**STATED GOAL**.
Rewrite the items from the line containing "You are a computer-use" through the end of the items, with "Save" replaced by "Print" and nothing else changed. Omit the pictures from your answer.

--- Begin PROVIDED ENTRIES ---

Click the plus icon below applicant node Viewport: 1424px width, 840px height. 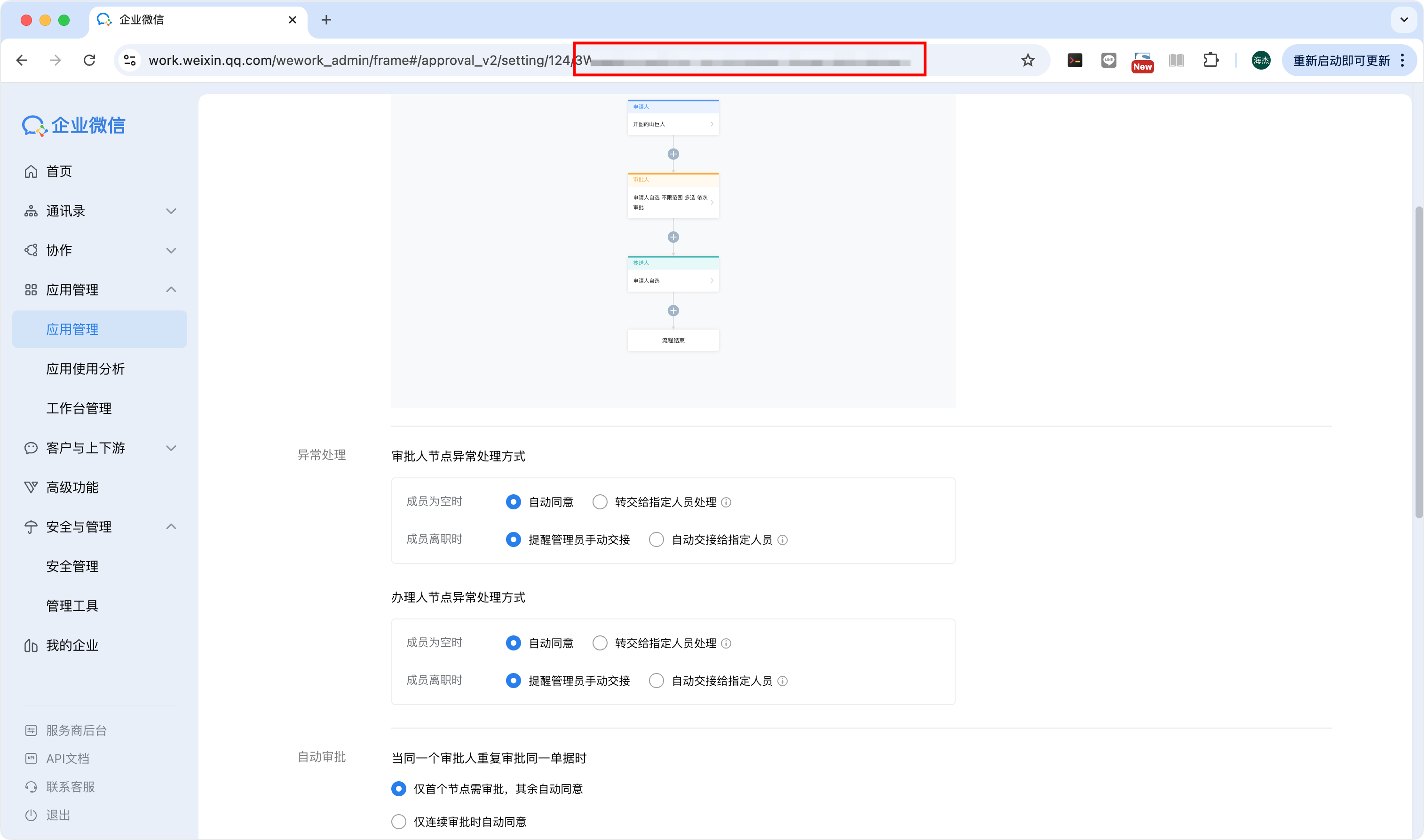[673, 154]
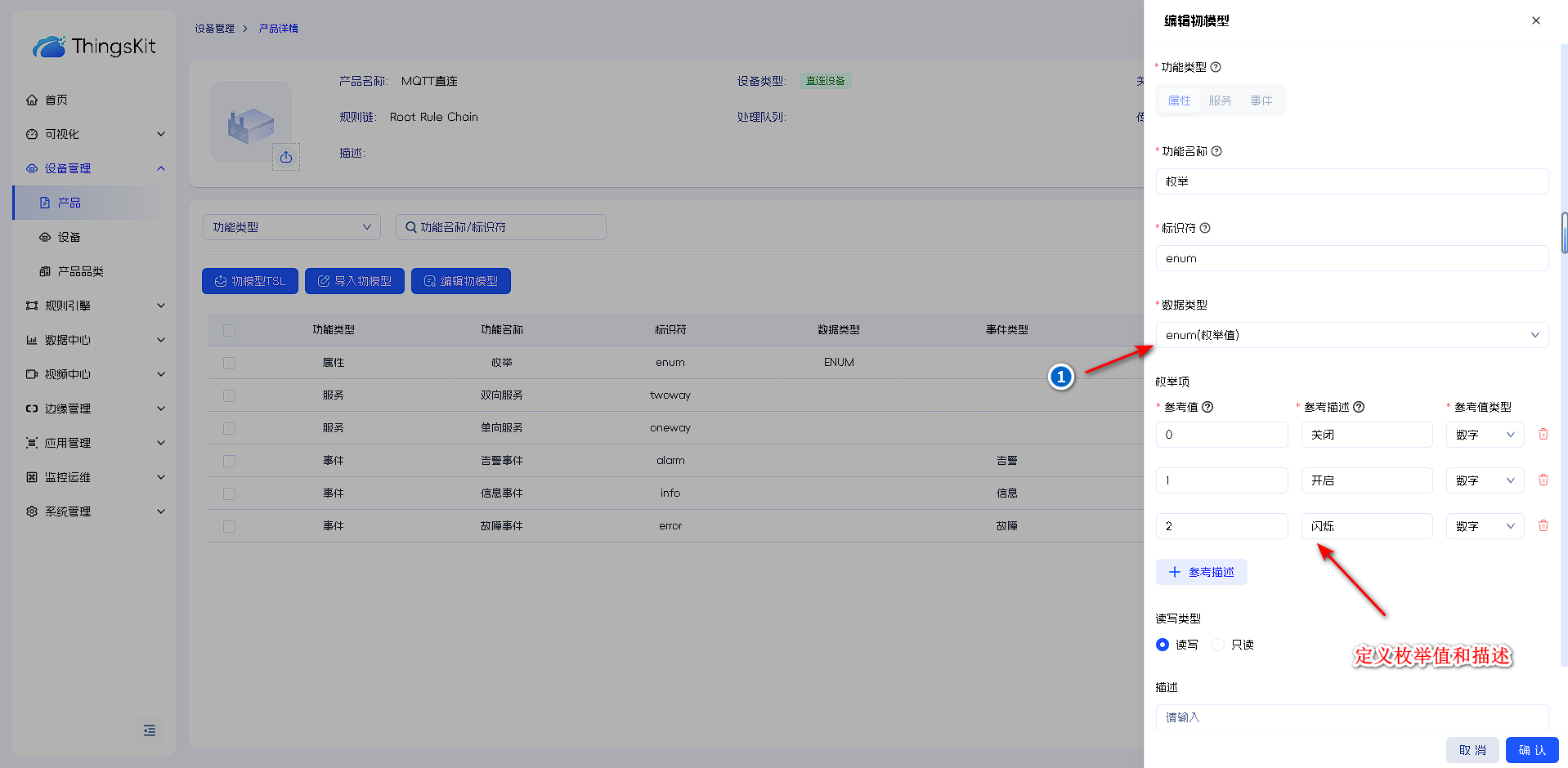The width and height of the screenshot is (1568, 768).
Task: Open the 功能类型 filter dropdown
Action: [x=291, y=227]
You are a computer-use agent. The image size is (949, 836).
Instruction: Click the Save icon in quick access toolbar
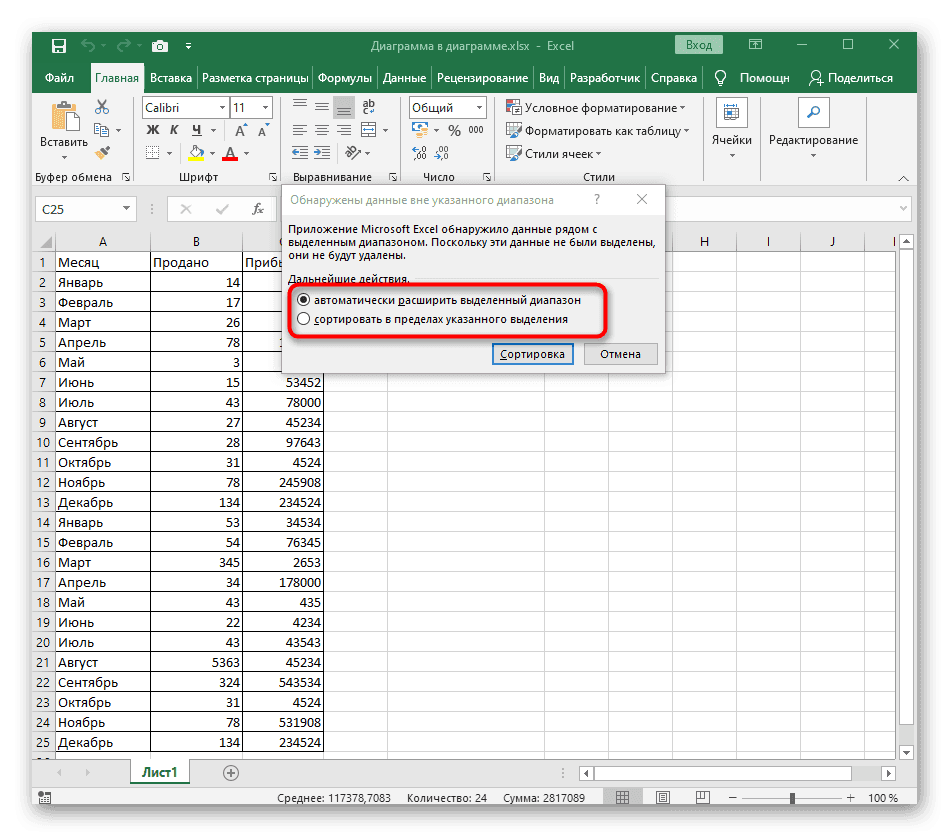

--- End PROVIDED ENTRIES ---

**IN RESPONSE**.
You are a computer-use agent. The image size is (949, 836).
Instruction: Click the Print icon in quick access toolbar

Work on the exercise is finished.